The value of your money is judged by its buying power which means the value is judged by the quantity of goods or services you can buy with it. If you keep your money in the form of cash, you would lose on the value of this money because of inflation (increase in the general price level of goods and services). If you keep your money as Savings in the bank, the interest you would earn would barely be a few percentage points above the rate of inflation. Hence to really make your money make more money for you (also called making your money work for you), you need to think of investing your money so that it grows way faster than inflation.
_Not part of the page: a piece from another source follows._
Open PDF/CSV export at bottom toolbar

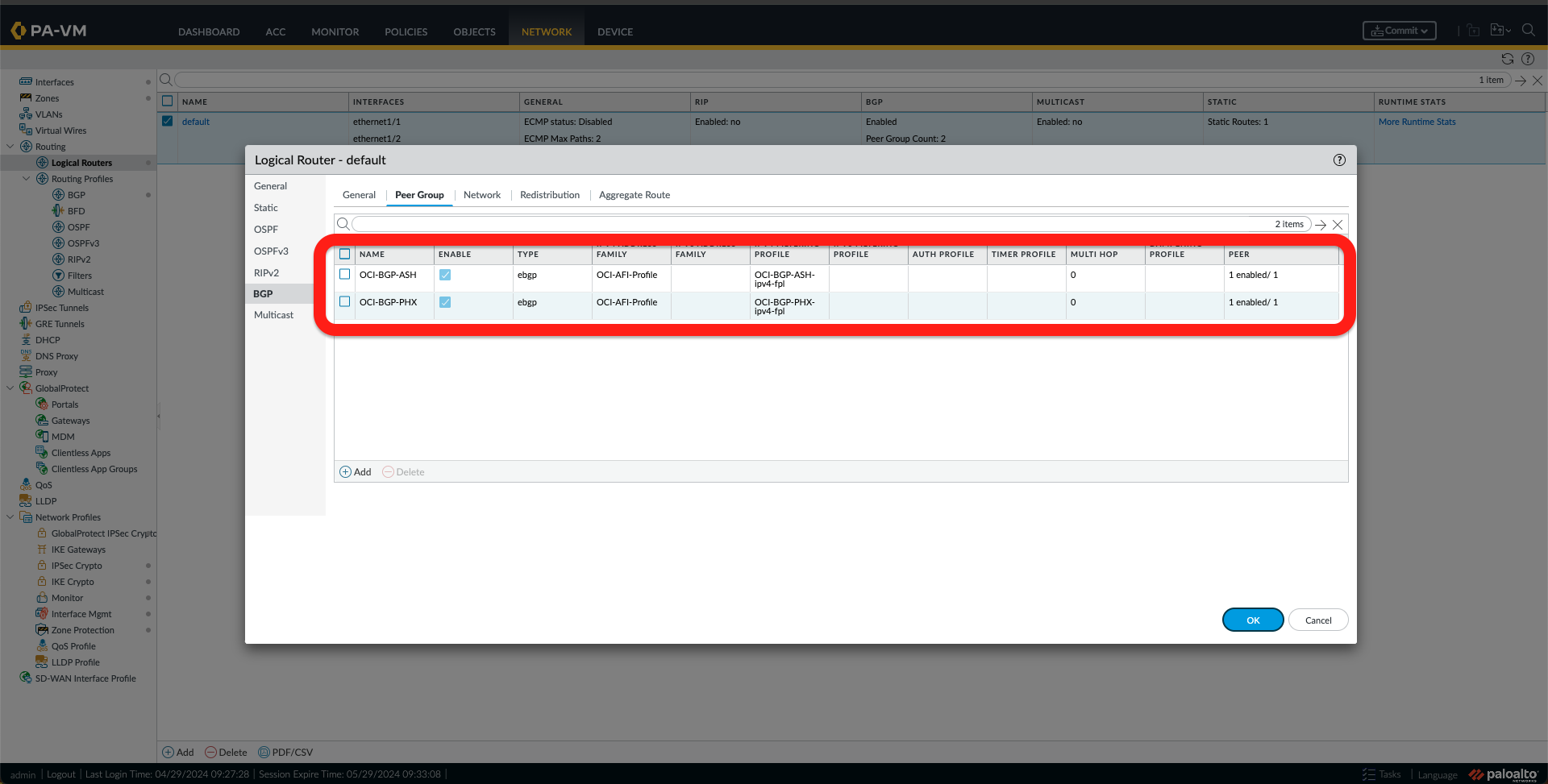pos(285,753)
That is the only way to grow wealthy over time.
As against trying to run your own business, investment is about letting your money aid the business to grow and hence derive profit from the investment. So as an investor, one does not need to do all the hard work required to run a business, but one does need to figure out which are businesses that have higher probability of doing well, and hence invest accordingly.
What are the normal investment opportunities for individuals?
Each of these has its own set of issues. While it is not non profitable to invest in land, usually it takes 15-20 years to appreciate significantly. Also Real Estate tends to be relatively non-liquid (which means it cannot be sold of immediately at a good rate if you need the money suddenly).
Investment in the Stock Market gives you an opportunity to gain significantly in a time frame of 4-5 years, which is what most of us are looking for. The gains can come faster for those with higher risk appetites. However, the best part about the Stock Market is that it is very liquid, and any additional money can be pumped in for a short period to derive benefit for you. Conversely if an investor in the Stock Market requires money suddenly, he can retrieve it from the market at short notice (almost immediately).
Over the past few decades, the Indian Stock Market has created a lot of wealth for a lot of investors. No wonder that the number of retail investors has increased from approx 1.5 million 20 years ago to more than 55 million today!